Old Testament Bible Survey
Basically, we go through the books of the Old Testament and learn about them. We usually learn the general themes of the book, and then go more in depth for each chapter. We’ve also learned how we got the books of the bible (textual transmission), the different schools of thought on who wrote the Pentateuch, the first 5 books, etc. We’ve gone over some controversial topics, like how a Mesopotamian creation story sounds similar to the biblical creation story, how a Babylonian flood story sounds similar to the story of Noah and the ark, about the population of Israel during the exodus (was it really 2 million people?) and other topics. Its pretty interesting all in all.

This is my favorite class so far, even though it is the one that I do the most work for. The teacher reminds me of Bo Miller’s father, so that’s pretty interesting in itself. We have a good time in class, especially because we joke that in order to learn Greek, we have to learn English. We’ve been tossing around words like nominative, predicate nominative, accusative, mood of the verb, substantival adjective, lexical form, declensions, genitive and dative case endings for nouns, etc. And those are the words that we’ve learned and now understand. I feel like every class the professor uses a grammar term that makes us snap our heads up and give each other confusing looks!

But, one of the reasons that I really love learning greek is because it gets down to the original language! Our professor made it clear and we’re starting to see that as we learn Greek, our knowledge of Greek helps to clarify many confusing passages, but it also confuses many previously clear passages.

I’ll leave you with this example: Romans 3:22 says,This righteousness from God comes through faith in Jesus Christ to all who believe. There is no difference. The greek phrase for faith in Jesus is “pistis Iesous Cristou.” Christ is in the genitive, which can be used when showing possession. Pistis is the verb form of pisteuo (I believe, have faith).

So the question that the teacher brought up today was, is this a subjective genitive or an objective genitive? A subjective genitive has the action done by the noun and would be translated as “comes through the faithfulness demonstrated by Christ” while the objective genitive has the action received by the noun and would be translated as “comes through having faith in Christ.” Each one is extraordinarily different. The subject would mean that our righteous came when Jesus showed his faithfulness in going to the cross, while the objective would mean that our righteousness comes from our faith in Christ. Totally different! And the kicker is, there’s no grammatical distinction or marks to indicate if its subjective or objective! This (and a lot of other things in greek) has to be determined from the context! Like my student ministries pastor from high school, Greg Despres, use to say… “Context is King!”

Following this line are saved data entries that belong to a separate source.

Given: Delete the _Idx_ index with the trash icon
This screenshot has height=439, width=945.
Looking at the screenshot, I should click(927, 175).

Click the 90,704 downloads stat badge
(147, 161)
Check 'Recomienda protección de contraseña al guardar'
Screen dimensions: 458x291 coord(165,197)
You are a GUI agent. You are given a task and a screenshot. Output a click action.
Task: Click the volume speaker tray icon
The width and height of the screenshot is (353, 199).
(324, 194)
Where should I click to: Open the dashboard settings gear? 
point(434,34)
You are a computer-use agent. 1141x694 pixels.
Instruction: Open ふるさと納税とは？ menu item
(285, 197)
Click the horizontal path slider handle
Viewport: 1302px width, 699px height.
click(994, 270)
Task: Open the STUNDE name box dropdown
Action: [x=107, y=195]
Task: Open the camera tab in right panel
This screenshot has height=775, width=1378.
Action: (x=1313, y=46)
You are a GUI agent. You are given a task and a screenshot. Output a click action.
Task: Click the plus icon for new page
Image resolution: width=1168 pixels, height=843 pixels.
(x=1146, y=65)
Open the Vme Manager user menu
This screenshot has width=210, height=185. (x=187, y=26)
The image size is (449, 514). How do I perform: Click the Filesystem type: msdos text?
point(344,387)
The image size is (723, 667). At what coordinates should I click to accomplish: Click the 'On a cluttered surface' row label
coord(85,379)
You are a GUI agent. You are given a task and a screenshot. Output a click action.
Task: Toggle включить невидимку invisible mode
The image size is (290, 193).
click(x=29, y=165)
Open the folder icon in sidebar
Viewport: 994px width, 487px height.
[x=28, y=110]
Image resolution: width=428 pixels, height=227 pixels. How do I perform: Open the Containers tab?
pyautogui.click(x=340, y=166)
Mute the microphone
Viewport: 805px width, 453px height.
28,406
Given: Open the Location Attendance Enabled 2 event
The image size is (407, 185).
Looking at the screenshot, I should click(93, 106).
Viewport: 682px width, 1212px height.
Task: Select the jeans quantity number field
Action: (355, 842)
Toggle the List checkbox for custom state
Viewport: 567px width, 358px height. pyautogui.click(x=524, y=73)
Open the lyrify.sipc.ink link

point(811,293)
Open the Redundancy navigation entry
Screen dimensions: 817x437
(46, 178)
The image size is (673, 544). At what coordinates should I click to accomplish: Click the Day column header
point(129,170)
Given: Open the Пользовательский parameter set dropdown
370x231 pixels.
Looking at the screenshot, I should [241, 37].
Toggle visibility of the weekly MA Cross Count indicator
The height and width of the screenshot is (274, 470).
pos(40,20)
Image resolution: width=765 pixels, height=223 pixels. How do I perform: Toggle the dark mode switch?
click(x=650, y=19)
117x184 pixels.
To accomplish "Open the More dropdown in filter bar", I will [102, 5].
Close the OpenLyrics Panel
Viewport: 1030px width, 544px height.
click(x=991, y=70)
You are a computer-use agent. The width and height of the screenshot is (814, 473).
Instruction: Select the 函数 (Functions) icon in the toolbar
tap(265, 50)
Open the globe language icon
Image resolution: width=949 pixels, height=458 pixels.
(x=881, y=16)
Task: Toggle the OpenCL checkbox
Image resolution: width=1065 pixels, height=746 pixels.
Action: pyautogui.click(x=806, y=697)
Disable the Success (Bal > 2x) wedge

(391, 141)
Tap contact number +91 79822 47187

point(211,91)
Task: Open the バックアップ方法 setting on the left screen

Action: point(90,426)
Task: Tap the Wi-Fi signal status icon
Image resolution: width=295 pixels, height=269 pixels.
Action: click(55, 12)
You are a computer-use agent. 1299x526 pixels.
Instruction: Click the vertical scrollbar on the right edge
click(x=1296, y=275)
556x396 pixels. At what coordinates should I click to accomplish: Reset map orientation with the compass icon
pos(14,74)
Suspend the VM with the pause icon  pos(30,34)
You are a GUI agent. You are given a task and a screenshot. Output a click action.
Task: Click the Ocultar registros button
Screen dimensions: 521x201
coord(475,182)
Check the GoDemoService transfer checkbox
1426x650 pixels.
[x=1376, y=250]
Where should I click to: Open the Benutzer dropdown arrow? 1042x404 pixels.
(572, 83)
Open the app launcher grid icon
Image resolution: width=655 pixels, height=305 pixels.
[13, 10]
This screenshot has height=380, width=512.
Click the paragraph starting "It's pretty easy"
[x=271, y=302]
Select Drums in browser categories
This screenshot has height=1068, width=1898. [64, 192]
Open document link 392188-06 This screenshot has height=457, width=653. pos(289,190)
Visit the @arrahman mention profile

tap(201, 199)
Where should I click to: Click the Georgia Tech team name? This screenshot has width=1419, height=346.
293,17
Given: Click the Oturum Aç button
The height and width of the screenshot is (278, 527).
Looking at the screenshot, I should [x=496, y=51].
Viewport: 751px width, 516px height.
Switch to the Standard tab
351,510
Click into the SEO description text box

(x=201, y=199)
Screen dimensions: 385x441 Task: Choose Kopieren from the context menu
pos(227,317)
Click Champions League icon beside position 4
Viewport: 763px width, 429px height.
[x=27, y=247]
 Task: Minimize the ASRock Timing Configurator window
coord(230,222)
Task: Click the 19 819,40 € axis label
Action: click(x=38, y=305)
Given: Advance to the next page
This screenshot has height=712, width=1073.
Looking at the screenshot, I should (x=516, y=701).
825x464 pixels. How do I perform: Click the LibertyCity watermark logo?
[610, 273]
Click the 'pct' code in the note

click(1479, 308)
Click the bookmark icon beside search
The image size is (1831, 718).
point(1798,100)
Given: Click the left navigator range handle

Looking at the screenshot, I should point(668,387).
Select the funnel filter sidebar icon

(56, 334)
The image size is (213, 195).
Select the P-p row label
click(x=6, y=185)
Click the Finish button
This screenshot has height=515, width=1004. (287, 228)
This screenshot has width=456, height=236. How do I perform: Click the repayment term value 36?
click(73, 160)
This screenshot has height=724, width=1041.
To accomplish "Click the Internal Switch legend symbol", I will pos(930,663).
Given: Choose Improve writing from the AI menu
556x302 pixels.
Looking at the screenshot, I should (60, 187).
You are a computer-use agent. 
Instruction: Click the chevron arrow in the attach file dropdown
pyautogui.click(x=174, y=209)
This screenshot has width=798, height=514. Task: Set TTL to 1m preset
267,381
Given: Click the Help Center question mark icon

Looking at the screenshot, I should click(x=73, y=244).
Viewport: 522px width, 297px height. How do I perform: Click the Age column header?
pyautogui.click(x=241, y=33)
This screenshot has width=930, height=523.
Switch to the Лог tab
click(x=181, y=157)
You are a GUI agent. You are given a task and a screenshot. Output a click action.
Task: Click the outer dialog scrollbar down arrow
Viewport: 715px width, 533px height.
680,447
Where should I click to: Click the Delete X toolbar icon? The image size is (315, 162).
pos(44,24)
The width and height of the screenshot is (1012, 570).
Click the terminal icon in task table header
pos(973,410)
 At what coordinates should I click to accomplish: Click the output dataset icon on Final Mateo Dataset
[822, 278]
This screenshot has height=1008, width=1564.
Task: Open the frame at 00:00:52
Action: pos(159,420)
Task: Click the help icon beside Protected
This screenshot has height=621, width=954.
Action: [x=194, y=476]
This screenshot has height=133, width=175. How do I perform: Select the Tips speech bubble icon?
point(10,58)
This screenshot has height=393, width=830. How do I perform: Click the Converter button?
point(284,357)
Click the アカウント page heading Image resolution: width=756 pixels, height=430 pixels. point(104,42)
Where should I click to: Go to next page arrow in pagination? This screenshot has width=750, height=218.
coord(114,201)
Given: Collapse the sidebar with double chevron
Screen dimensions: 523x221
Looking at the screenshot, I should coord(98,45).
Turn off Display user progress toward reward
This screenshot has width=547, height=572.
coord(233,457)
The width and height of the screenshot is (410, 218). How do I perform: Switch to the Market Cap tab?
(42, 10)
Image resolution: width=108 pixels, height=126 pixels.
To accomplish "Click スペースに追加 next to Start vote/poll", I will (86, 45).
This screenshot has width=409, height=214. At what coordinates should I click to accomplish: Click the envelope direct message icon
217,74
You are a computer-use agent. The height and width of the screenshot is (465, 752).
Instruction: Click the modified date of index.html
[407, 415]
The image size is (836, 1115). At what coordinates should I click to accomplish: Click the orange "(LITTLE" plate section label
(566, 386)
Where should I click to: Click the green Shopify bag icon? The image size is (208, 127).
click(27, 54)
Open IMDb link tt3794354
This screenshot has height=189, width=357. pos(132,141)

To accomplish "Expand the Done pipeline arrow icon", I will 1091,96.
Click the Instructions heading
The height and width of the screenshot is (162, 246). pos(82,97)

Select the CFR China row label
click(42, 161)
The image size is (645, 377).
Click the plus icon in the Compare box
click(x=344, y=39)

And that’s why I love greek class.


One thought on “Rectification

  1. Jessica Jean says:

    Greek sounds interesting. I would think it would be too hard for me. This is the second language you've tackled that I wouldn't even think is possible to learn! Your OT class sounds great. I wrote a paper that compared and contrasted Gilgamesh and the Noah flood. My prof wanted to discredit the bible by showing how the bible stories are similar to other ancient stories. I'm convinced now, I wanna go to seminary! :o)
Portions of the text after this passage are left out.